_Selected text_
——————
Europe's Thatcher Clones Reap What She Sowed
Politics / European Union Apr 14, 2013 - 07:01 PM GMTLAYER CAKE OF ILLUSION
The European press and media has given massive attention to the death of Thatcher, her funeral arrangements and who pays for them, the outbreak of a lot less than respect for her memory in Britain, and the supposed "like her or loathe her" game-change that Thatcher's brand of liberal economic policies produced in Britan and Europe. This past week, you could often tell the political slant of a newspaper from its treatment of the issue, and even the choice of Thatcher's picture that editors made for their front page. UK paper ommitted to exalting Thatcher, like the Daily Telegraph and Daily Mail carried pictures of Thatcher against a dark backdrop with what looked like a halo around her head.
France was relatively slow to crank up the for-and-against copy and content, but the French Hollande-supporting daily Liberation, owned by the Rothschild family gave a full front page to Thatcher's picture with the title 'La Grande Faucheuse' followed by the word play "de Sauveuse en Faucheuse". The Grim Reaper who tricked the Brits into thinking she was their Saviour.
To be sure and certain, Thatcher was never an ally of their 14-year president Francois Mitterand, despite his application of every Thatcher trick in the book, when it concerned de-industrializing and financializing the economy of France under his Parti Socialiste regime.
THE NEW POLITICS
The so-called Iron Lady forced through the same set of economic and social policies as other Europeans did, a safe time after she cleared the way. The British public was sufficiently apathetic and divided, its middle classes were sufficiently egoist and greedy for "the bitter pill" to be pushed through with ramrod force. Today's downsized, de-industrialized British economy - vastly behind still-industrial Germany in economic output - is what the British voting public got. One rarely mentioned additional spinoff from the Thatcher years, in Britain, was that Scottish Nationalism became a major force simply because public opinion in Scotland was always violently opposed to Thatcher and all she stood for. When or if Scotland fully separates from England and breaks the Union, as is likely, this will be yet another "feat" or legacy of what many Scottish called the Bent Metal Lady.
Ironically, this brings us to the heart of the matter - the reason why Thatcher's "new service sector economy" could give apparent signs of being a success, and why Thatcher could, with joy, completely destroy the coal industry and its unionized labour. North Sea oil and gas, and its tax spinoff for the UK Exchequer enabled the ever-growing trade gap to be financed, and drove the GB pound to extreme "petromoney" highs, making the ever-growing imports cheaper. Coal was finished - on a highly provisional basis. The UK is now one of the largest coal-importers in Europe.
Thatcher's de facto social economic policy was to make the rich richer, and the poor porer, the cult of "creative inequality", envy, and greed. Called "deregulation and privatization" this started as crony capitalism, and got worse. By endlessly chanting the "amrket mantra", by instilling the idea of the all-powerful and disembodied market, Thatcher was far ahead of the ratpack in allowing the banks to do just exactly what their rogue traders wanted: play the casino tables all day, lose, and then whine and threaten to get government bailouts of taxpayers's funds. Cash from the Common People to feed the casino tables and one-armed bandits of the phony finance racket.
——————
_Recorded information_
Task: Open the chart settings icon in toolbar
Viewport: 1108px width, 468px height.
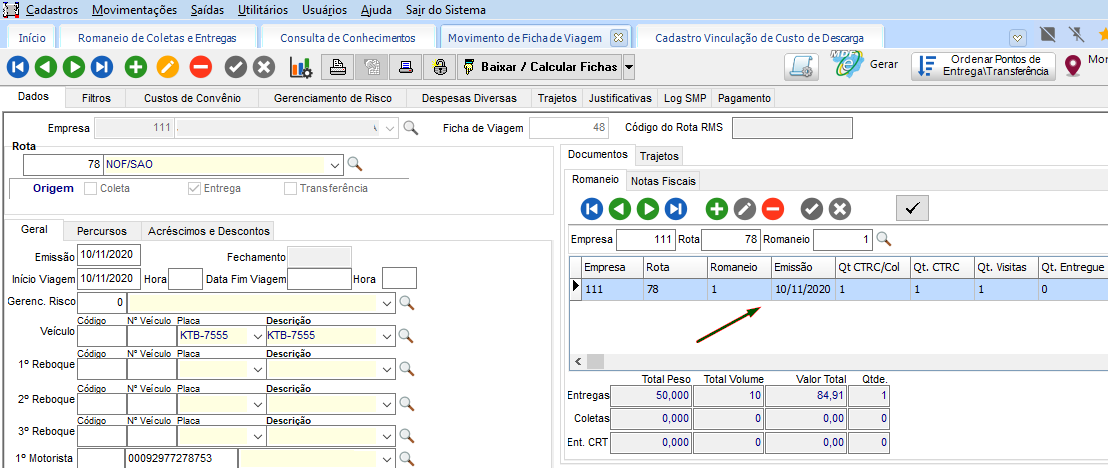Action: point(300,67)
——————
_Exercise 1_
Do these statements agree with the Thatcher article? Answer yes or no for each, quoting the deciding words. (a) The newspaper Liberation is owned by the Rothschild family. (b) The UK is now one of the largest coal exporters in Europe. (c) Public opinion in Scotland was always opposed to Thatcher.
_Exercise 2_
Resume the Thatcher article after its last sentence, keeping its voice and argument.

_Written reply 1_
(a) Yes: "owned by the Rothschild family"
(b) No: "The UK is now one of the largest coal-importers in Europe."
(c) Yes: "public opinion in Scotland was always violently opposed to Thatcher and all she stood for"

_Written reply 2_
JIMMY SAVILE'S LADY ADMIRER
The unhealthy, to say the least, BBC disc jockey and "celebrity person" was lightning quick to sniff Thatcher as his Soul Sister for wreaking longterm mischief. Starting with his celebrated Open Love Letter to Thatcher of 1980, which was only finally made public 30 years later by application of the UK Freedom of information Act, Savile was a permanent fixture at every one of Thatcher's 11 official New Years Eve celebrations and was beknighted by Thatcher's chosen clone prime minister, John Major for his "wonderful services" to Britain. Germany's Der Spiegel commented from London this week that Thatcher was the U.K.’s “uber-mother figure,” who “reveled in her role as the island’s unbending dominatrix.” With Savile in tow, this had excitingly perverse and immoral meanings!
Germans, unlike the French who have used the event of Thatcher's death to examinine their own slide into Thatcher's World of Crazy-Nomics, a de-industrialization rout on the back of ever-growing income inequality, have taken a skeptical view. Die Zeit brushed her aside as "certainly no Feminist", but above all an eccentric revolutionary. Her pleasure in parroting "No, no, no" anytime she was in Brussels was for Germans especially tasteless when she extended the "No Mantra" to any idea of German reunification - only motivated by her petty English jealousy and fear of a bigger Germany.
The Irish Times with little surprise focused Thatcher’s role in Northern Ireland and the dark years of conflict and terrorism that preceded the peace process, which was impossible in her time in power, and only began only after Thatcher departed from power. Thatcher's supposed "Churchilian" stance on Northern Ireland and Irish reunification - No, No, No - resulted in her losing a close friend, Airey Neave to IRA terrorists in 1979. She herself narrowly escaped death at the hands of the IRA in the 1984 bombing of her Brighton hotel. This only hardened her virulent anti-Irish line, leading to Thatcher’s refusal to bend to public pressure when IRA prisoners starved themselves to death in hunger strikes in 1980 and 1981, making the IRA itself more intransigent and rejecting any “political alternative” to their campaign of violence. Thatcher prolonged the Ulster conflict for years.
The Irish Times wrote this week: “While it took too long for the republican movement to accept the logic of politics over paramilitarism there is no gainsaying that Mrs Thatcher’s obduracy over the hunger strikes – – provided them with that political opportunity which they grasped so well". To be sure, only when she had quit power - thrown out by her own Conservative clones and favourites.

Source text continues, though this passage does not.